L’armée a donné peu de détails initiaux, mais a indiqué que ses troupes avaient commencé à « démanteler les infrastructures terroristes de Hamas dans la ville de Gaza ». Les habitants devraient partir.
« Gaza brûle », a déclaré le ministre de la Défense, Israël Katz, sur X. « L’armée frappe d’une main de fer les infrastructures terroristes et les soldats se battent courageusement pour créer les conditions nécessaires à la libération des otages et à la défaite de Hamas.»
Les habitants ont indiqué que les bombardements de la ville s’étaient intensifiés de manière spectaculaire ces deux derniers jours, avec des explosions plus violentes qui ont détruit des dizaines d’habitations, et que des bâtimentsde la marine se joignaient aux chars et aux avions pour bombarder la côte.
« Nous avons lancé une opération d’envergure à Gaza », a déclaré Netanyahou au début de sa déposition devant le tribunal dans le cadre d’un procès pour corruption en cours.
Le secrétaire d’État américain Marco Rubio, en visite lundi, a exprimé son soutien apparent à la décision du gouvernement israélien d’abandonner les négociations de cessez-le-feu et de recourir à la force pour écraser le Hamas.
Si les États-Unis souhaitent une fin diplomatique à la guerre, « nous devons nous préparer à l’éventualité que cela ne se produise pas », a déclaré Rubio. Il a approuvé la demande israélienne de restitution des armes par Hamas et de libération immédiate de tous les otages restants, « seule voie de sortie possible de la guerre ».
Les autorités sanitaires de Gaza ont fait état d’au moins 24 morts, la plupart à Gaza-ville, aux premières heures de l’assaut.
Le mois dernier, Netanyahou a ordonné à l’armée de s’emparer de la ville de Gaza, qu’il décrit comme le dernier bastion de Hamas. Une grande partie de la ville de Gaza était déjà dévastée dès les premières semaines de la guerre en 2023, mais environ un million de Palestiniens y étaient retournés pour s’installer au milieu des ruines. Les forcer à partir signifie que la quasi-totalité de la population de Gaza sera désormais confinée dans des campements le long de la côte, plus au sud, dans ce qu’Israël appelle une zone humanitaire.

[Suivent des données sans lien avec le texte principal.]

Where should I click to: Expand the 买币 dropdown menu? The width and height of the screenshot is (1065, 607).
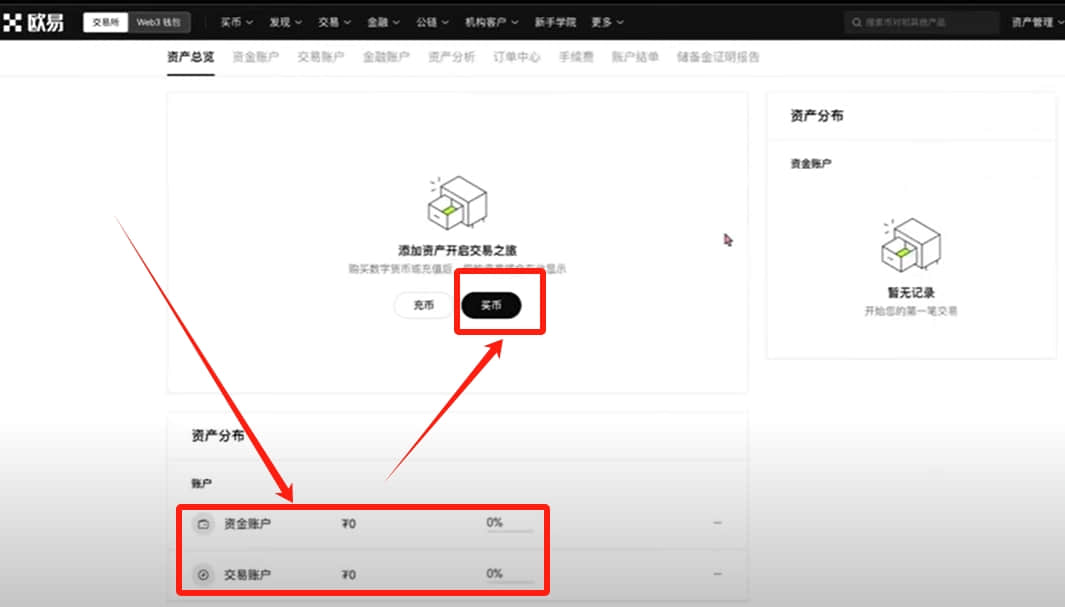pos(236,22)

Les forces israéliennes opéraient depuis des semaines aux abords de la ville de Gaza, se rapprochant du centre-ville. Un responsable de la sécurité israélienne, qui a informé les journalistes lundi, a indiqué qu’environ 320 000 personnes auraient quitté la ville de Gaza à ce jour, tandis qu’il en resterait environ 650 000.
Il n’a pas été possible de vérifier ces chiffres de manière indépendante. Des milliers d’habitants ont fui en caravanes avec leurs biens.
Ces dernières semaines, l’armée israélienne a rasé des bâtiments dans la banlieue de Gaza, notamment des gratte-ciel.
Les Nations Unies et les pays critiques à l’égard des tactiques israéliennes affirment qu’elles constituent des déplacements forcés de masse et que les conditions de vie dans les zones surpeuplées du sud où les habitants sont envoyés sont désastreuses, avec peu de nourriture.
Certains commandants militaires israéliens ont également exprimé leur inquiétude face à cette opération, avertissant qu’elle pourrait mettre en danger les otages encore capturés par Hamas lors des attaques d’octobre 2023 et constituer un « piège mortel » pour les troupes.